The only story that might be more polarizing that Missouri this year is that of Gus Malzahn and the Auburn Tigers. Malzahn will likely win the SEC coach and probably national coach of the year awards ahead of Pinkel. My vote would go to Pinkel because let’s be honest, winning at Auburn is a whole lot easier than winning at Missouri. Auburn isn’t a team void of talent. They’re three years removed from winning a national championship. Yes, Malzahn took over a complete dumpster fire left to him by Gene Chizik, but Pinkel has navigated his team to the SEC Championship Game in only his second year in a the league. Not just any conference, but the conference that has provided college football with its last seven national champions.
Auburn is coming off of two of the most ridiculous victories in recent memory.
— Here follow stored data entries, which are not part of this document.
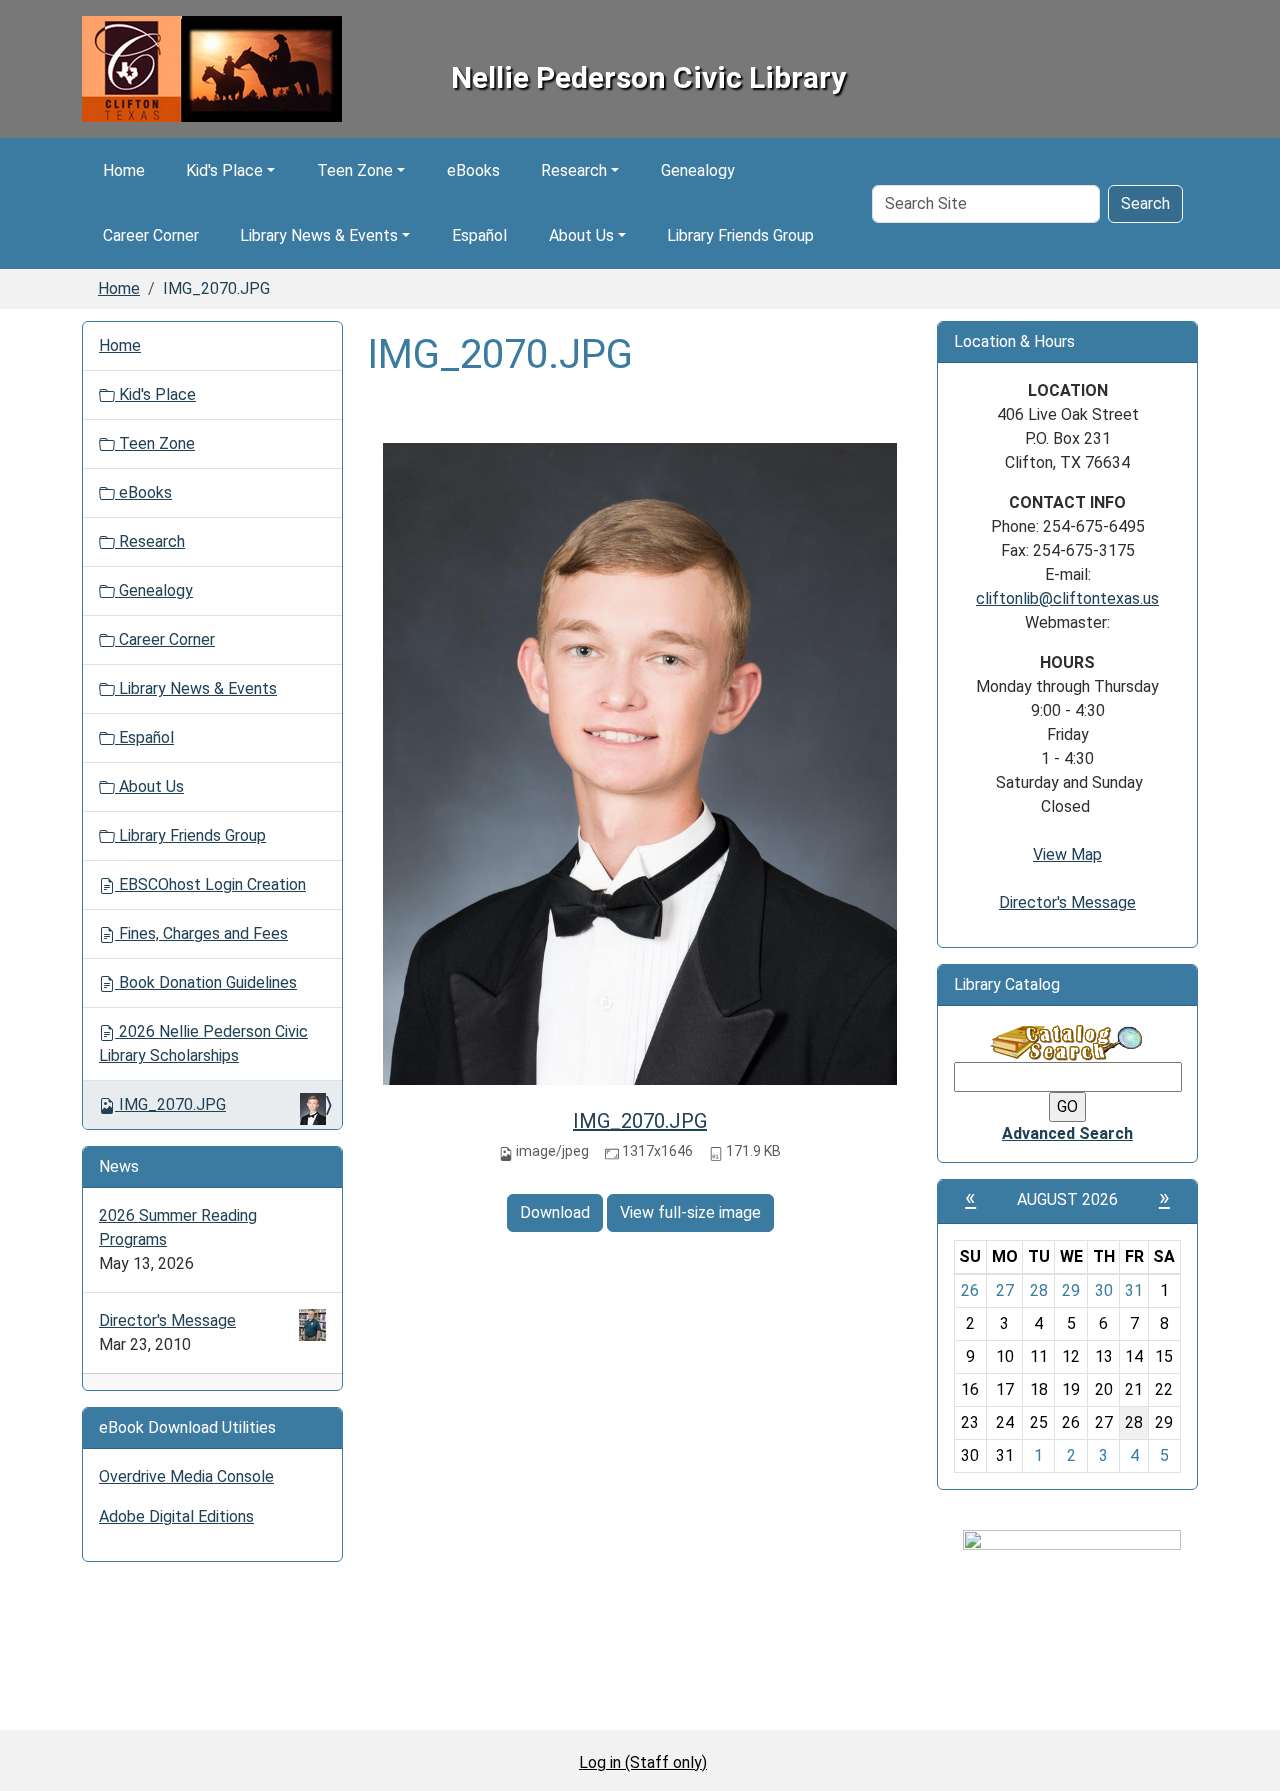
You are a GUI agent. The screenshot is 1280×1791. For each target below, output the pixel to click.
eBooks (473, 170)
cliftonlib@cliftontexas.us (1067, 598)
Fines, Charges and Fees (201, 933)
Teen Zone (355, 170)
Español (479, 235)
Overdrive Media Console (186, 1476)
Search (1145, 203)
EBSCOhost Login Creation (210, 884)
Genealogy (698, 170)
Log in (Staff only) (643, 1762)
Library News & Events (319, 235)
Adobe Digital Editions (176, 1516)
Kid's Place (224, 170)
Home (124, 170)
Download (555, 1212)
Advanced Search (1067, 1133)
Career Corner (151, 235)
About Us (581, 235)
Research (574, 170)
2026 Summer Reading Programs (178, 1227)
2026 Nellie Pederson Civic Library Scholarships (203, 1043)
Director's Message (167, 1320)
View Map (1067, 854)
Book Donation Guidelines (206, 982)
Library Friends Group (740, 235)
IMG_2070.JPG (640, 1121)
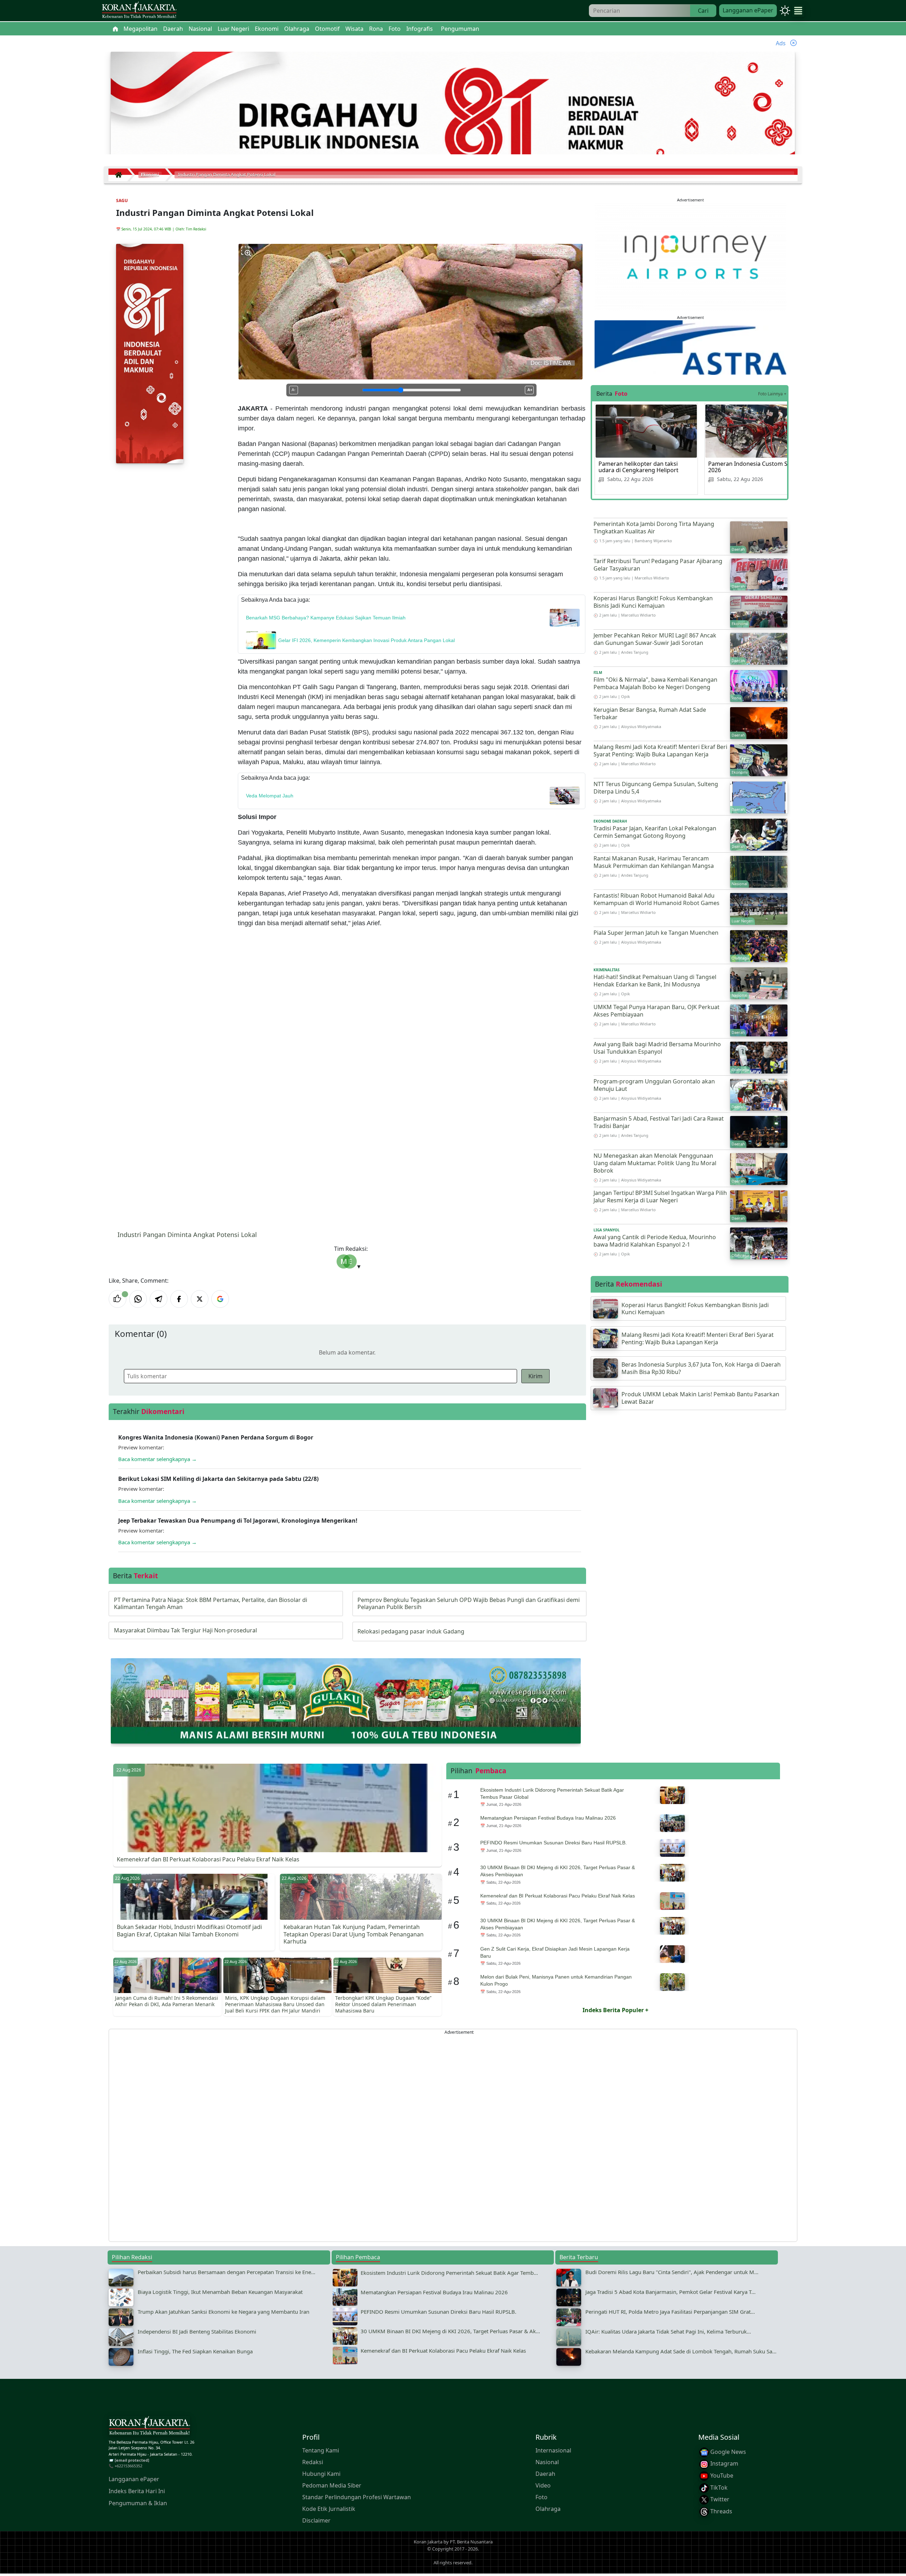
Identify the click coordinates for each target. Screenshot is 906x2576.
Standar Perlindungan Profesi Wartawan (356, 2497)
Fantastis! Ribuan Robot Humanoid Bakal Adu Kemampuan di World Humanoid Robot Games (656, 899)
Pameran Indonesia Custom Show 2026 (753, 467)
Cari (703, 11)
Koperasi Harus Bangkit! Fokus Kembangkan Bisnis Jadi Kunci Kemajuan (653, 601)
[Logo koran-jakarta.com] (139, 10)
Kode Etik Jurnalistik (328, 2509)
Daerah (545, 2474)
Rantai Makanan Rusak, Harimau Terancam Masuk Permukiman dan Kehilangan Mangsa (654, 862)
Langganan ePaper (748, 10)
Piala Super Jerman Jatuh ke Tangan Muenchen (656, 933)
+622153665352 (128, 2466)
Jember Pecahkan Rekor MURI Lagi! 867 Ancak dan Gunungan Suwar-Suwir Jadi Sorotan (655, 639)
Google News (727, 2452)
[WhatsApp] (138, 1299)
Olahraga (548, 2509)
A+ (529, 390)
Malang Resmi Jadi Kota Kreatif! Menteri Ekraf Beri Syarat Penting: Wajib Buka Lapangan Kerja (660, 750)
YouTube (721, 2475)
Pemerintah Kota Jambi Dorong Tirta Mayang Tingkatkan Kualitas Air (654, 527)
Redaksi (312, 2462)
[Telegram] (158, 1299)
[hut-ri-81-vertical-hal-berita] (149, 353)
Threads (720, 2511)
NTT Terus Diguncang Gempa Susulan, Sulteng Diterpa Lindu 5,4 (656, 787)
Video (543, 2485)
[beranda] (115, 28)
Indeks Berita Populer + (615, 2010)
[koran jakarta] (120, 174)
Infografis (419, 29)
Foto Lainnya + (772, 394)
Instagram (723, 2464)
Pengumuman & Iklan (138, 2503)
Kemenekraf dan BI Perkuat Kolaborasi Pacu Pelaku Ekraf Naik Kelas (208, 1859)
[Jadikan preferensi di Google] (220, 1299)
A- (294, 390)
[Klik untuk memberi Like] (117, 1299)
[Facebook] (179, 1299)
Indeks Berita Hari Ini (137, 2491)
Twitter (719, 2499)
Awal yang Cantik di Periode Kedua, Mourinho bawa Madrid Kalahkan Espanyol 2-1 (655, 1240)
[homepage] (149, 2427)
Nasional (547, 2462)
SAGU (122, 201)
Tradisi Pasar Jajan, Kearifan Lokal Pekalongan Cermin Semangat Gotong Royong (655, 832)
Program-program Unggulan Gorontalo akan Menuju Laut (654, 1085)
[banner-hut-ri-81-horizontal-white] (453, 121)
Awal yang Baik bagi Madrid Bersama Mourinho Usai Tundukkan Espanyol (657, 1047)
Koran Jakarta (428, 2542)
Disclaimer (316, 2520)
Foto (541, 2497)
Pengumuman (460, 29)
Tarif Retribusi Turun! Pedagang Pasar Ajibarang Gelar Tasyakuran (658, 564)
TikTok (718, 2487)
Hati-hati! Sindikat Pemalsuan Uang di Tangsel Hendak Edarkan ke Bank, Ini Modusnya (655, 980)
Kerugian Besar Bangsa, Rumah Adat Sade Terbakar (650, 713)
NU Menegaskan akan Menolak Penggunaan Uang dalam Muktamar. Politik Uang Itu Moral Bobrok (655, 1163)
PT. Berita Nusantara (471, 2542)
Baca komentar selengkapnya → (157, 1458)
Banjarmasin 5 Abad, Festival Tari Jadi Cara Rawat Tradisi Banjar (659, 1122)
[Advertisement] (321, 2135)
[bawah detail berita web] (346, 1700)
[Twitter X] (199, 1299)
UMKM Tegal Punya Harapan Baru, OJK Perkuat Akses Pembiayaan (656, 1010)
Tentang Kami (320, 2450)
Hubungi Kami (321, 2474)
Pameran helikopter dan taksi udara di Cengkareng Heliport (638, 467)
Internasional (553, 2450)
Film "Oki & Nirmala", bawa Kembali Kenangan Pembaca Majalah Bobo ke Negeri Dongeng (655, 683)
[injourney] (690, 256)
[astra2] (690, 347)
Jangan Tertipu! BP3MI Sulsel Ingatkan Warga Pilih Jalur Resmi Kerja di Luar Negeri (660, 1196)
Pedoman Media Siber (331, 2485)
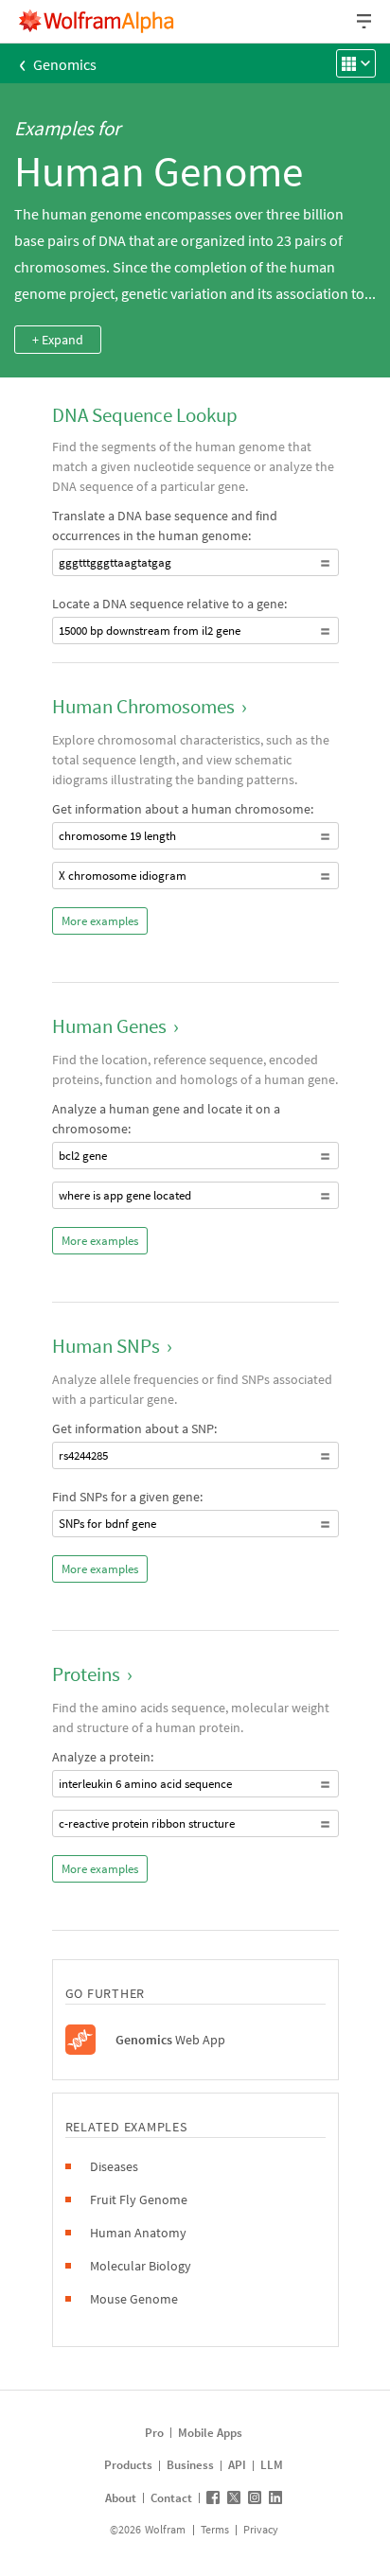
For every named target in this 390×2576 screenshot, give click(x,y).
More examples (100, 921)
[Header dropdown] (365, 21)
If the win over Georgia was a miracle, I’m not sure what adjective I can use to describe the way the Iron Bowl ended. I have to think there will be a serious hangover effect on Auburn. Missouri is the better team, with the better and more experienced coach.
Regardless of the outcome for Missouri, this season needs to be used as a springboard for future success. Make 2012 the anomaly, not 2013. If Pinkel can find a way to sustain success in the SEC and challenge for division and conference titles every year, the questions and criticisms from the fans and media that were puzzled by the move will quickly cease. If they go back to the inconsistencies of last year, his seat will begin to warm again, and it will warm and a much quicker pace than it ever did in the Big 12.
In the biggest game of his career, Pinkel has the chance to become the winningest coach in Tiger history. Currently tied with Don Faurot with 101 wins, I’m sure that’s the last thing on his mind. But win this game, and Missouri officials might have to start thinking about what to name after Coach Pinkel.